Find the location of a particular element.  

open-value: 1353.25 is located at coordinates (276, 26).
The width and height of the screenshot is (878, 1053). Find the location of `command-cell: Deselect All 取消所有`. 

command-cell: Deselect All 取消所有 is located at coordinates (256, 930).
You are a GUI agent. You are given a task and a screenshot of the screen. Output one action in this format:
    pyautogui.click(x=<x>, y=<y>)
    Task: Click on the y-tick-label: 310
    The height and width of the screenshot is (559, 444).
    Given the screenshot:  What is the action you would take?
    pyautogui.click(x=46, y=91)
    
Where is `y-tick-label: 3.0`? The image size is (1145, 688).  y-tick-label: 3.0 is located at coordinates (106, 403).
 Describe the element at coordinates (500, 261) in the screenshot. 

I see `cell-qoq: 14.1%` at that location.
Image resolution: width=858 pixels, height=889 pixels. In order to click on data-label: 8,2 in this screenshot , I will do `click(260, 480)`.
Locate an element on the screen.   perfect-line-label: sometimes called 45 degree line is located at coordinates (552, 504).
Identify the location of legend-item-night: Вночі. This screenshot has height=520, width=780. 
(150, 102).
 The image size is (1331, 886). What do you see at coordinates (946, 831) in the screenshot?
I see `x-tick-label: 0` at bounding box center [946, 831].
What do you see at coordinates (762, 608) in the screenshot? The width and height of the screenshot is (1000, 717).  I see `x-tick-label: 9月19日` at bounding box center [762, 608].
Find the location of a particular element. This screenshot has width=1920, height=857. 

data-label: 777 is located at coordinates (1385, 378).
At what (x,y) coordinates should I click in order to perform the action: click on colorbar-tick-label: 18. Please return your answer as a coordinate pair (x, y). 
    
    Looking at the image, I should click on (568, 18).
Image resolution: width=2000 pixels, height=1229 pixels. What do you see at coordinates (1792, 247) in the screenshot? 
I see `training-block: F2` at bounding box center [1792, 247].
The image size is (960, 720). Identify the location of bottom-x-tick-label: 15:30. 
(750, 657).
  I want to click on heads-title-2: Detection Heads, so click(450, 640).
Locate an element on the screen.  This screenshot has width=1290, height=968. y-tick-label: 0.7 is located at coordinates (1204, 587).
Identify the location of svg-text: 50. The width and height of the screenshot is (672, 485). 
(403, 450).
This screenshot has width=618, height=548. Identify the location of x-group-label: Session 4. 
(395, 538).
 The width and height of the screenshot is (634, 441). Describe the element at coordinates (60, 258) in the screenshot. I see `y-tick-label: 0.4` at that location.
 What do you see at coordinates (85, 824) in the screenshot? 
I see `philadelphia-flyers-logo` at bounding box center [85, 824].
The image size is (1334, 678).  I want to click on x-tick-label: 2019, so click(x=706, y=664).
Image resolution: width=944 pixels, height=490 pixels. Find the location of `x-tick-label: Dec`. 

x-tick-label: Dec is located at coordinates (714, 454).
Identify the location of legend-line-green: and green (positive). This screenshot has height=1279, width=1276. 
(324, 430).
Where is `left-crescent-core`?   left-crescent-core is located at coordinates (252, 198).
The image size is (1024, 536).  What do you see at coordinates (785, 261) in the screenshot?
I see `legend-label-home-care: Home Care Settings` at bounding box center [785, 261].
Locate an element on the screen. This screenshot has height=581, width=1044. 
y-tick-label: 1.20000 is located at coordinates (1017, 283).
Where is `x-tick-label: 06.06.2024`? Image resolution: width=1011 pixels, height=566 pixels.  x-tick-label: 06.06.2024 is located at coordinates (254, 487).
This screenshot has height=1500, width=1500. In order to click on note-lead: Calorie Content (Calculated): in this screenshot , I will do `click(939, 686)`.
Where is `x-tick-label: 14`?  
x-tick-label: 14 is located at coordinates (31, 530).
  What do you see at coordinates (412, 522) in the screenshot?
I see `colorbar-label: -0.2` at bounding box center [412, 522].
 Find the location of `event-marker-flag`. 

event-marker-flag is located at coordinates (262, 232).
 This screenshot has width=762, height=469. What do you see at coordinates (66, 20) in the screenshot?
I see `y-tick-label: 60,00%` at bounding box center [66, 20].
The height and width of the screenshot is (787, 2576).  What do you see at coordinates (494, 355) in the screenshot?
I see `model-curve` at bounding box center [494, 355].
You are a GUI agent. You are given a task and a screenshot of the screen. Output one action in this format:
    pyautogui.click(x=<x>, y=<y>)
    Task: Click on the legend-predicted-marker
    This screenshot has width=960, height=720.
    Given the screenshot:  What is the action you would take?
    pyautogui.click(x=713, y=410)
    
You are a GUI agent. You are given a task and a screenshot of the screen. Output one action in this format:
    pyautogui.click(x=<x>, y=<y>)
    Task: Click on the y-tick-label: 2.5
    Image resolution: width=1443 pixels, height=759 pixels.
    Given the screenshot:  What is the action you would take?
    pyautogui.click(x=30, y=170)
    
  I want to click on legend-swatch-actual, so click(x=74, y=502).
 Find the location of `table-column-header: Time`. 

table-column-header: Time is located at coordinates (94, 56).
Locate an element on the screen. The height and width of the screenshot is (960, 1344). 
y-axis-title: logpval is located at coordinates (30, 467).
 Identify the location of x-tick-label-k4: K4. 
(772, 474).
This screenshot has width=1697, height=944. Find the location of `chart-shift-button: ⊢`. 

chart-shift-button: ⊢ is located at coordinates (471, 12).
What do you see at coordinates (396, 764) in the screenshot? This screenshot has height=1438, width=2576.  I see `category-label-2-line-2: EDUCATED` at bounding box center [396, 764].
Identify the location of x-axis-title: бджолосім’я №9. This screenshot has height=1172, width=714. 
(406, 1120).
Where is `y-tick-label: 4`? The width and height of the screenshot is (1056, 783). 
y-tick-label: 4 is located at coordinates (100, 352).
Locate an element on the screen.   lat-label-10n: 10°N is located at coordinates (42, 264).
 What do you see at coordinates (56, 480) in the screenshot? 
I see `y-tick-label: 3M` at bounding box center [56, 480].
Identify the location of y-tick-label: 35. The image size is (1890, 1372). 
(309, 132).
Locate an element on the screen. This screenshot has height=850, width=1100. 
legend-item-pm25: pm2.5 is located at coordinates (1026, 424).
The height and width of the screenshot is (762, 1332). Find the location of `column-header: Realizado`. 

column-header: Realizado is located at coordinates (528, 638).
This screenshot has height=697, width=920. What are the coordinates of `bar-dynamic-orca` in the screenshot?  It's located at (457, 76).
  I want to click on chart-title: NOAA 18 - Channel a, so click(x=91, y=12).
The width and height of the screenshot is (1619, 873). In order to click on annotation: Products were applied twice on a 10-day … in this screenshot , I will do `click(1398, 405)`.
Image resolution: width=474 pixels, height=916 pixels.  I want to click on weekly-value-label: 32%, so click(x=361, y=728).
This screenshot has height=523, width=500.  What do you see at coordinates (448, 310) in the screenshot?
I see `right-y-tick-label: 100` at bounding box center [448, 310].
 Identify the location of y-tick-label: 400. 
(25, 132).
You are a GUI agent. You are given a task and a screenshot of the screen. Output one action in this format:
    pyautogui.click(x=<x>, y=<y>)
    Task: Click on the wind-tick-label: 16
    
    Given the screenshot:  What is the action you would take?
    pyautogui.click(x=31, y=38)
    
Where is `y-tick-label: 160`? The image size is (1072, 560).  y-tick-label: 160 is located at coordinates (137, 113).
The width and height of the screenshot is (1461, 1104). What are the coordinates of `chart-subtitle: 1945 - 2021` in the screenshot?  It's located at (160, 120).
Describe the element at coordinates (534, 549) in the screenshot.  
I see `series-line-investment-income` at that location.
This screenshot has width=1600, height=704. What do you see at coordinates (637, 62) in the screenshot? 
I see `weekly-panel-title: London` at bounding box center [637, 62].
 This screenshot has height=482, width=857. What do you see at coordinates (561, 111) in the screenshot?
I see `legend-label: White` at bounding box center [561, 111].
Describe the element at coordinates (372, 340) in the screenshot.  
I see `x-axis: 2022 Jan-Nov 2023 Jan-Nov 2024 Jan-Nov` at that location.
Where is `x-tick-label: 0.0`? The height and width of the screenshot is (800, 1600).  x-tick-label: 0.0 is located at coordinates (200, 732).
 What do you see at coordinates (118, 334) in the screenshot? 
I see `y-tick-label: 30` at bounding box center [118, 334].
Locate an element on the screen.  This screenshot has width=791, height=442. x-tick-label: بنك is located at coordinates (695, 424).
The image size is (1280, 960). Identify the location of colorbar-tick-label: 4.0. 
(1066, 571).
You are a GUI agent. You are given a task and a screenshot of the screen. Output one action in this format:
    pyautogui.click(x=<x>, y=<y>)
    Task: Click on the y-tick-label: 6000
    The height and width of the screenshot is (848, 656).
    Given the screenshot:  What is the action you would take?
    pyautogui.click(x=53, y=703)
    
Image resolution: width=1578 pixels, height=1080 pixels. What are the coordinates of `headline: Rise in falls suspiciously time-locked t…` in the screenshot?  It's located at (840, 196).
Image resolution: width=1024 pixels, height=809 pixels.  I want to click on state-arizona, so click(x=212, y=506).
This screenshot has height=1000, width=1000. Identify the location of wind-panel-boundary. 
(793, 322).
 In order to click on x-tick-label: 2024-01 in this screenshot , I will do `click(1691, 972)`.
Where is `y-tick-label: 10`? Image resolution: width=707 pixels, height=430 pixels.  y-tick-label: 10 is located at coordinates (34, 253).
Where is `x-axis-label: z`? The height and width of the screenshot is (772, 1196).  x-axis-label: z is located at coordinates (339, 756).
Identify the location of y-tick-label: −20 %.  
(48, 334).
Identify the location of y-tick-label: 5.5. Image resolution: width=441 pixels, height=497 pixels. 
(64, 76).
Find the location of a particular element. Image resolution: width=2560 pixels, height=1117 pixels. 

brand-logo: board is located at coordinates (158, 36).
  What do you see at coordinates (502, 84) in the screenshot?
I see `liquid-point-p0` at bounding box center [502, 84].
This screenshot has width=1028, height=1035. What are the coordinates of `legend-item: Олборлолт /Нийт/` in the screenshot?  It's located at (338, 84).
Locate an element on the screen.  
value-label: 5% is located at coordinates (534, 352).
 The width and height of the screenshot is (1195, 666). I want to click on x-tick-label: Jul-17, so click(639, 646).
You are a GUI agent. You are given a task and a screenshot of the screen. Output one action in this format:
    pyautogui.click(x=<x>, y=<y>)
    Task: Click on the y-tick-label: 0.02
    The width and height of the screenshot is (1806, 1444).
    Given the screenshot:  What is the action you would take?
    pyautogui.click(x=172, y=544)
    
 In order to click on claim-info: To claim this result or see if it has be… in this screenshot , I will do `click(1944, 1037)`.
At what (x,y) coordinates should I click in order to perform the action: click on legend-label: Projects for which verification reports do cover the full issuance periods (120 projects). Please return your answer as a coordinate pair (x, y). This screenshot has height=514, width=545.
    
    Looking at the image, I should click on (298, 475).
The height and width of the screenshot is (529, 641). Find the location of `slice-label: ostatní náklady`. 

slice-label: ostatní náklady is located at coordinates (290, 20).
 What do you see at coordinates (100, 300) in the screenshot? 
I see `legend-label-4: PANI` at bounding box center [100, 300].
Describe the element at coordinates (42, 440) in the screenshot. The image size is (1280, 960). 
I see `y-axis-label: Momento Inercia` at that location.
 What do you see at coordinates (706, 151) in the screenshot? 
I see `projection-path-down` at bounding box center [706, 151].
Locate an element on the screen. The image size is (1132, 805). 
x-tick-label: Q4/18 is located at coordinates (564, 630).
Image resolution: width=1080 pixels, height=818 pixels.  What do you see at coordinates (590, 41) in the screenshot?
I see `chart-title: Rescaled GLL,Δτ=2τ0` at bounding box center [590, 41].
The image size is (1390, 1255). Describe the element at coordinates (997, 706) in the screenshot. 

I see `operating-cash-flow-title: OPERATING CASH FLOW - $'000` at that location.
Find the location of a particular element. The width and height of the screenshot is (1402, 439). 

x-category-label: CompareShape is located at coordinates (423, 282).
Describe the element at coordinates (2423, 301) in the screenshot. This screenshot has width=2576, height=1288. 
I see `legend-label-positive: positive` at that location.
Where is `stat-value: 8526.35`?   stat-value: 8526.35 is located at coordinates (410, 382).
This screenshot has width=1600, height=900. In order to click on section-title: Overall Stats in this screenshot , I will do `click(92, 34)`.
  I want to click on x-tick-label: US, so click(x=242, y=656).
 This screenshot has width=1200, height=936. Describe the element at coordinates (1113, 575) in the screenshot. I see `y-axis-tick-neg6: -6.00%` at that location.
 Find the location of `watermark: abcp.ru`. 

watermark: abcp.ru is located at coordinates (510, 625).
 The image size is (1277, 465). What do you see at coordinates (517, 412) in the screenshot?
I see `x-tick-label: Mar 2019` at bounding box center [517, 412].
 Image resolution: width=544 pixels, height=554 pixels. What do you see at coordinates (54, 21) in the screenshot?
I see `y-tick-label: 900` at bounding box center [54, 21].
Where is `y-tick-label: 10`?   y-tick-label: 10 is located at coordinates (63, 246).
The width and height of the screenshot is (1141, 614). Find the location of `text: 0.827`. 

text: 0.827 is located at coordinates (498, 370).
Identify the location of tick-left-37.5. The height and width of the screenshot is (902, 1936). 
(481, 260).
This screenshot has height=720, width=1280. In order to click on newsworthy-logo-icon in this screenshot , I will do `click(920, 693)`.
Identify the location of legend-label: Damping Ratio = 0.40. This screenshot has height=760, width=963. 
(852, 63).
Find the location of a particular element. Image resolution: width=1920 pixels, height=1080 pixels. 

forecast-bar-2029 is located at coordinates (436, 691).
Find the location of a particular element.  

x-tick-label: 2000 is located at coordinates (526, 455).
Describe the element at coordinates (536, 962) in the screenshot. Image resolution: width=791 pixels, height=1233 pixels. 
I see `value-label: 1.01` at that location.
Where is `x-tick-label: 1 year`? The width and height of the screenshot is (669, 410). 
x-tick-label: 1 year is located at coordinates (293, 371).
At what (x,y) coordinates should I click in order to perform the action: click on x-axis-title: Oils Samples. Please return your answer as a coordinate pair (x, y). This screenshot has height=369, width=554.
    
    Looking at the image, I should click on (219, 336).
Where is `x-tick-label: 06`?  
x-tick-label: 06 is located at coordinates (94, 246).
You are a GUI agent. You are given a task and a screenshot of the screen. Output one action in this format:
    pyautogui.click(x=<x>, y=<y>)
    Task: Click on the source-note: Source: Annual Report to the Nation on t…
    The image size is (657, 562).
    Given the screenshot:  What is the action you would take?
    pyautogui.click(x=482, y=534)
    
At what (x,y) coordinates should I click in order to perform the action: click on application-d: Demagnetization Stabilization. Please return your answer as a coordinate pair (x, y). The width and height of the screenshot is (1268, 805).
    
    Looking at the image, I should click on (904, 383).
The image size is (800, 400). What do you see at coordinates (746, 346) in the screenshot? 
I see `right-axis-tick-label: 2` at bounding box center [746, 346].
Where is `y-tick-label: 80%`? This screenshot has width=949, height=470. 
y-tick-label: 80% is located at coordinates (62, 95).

----

- YOUR TASK -
How many lines of the material above contain the string "weekly"? Give only the number.

- EXPECTED ANSWER -
2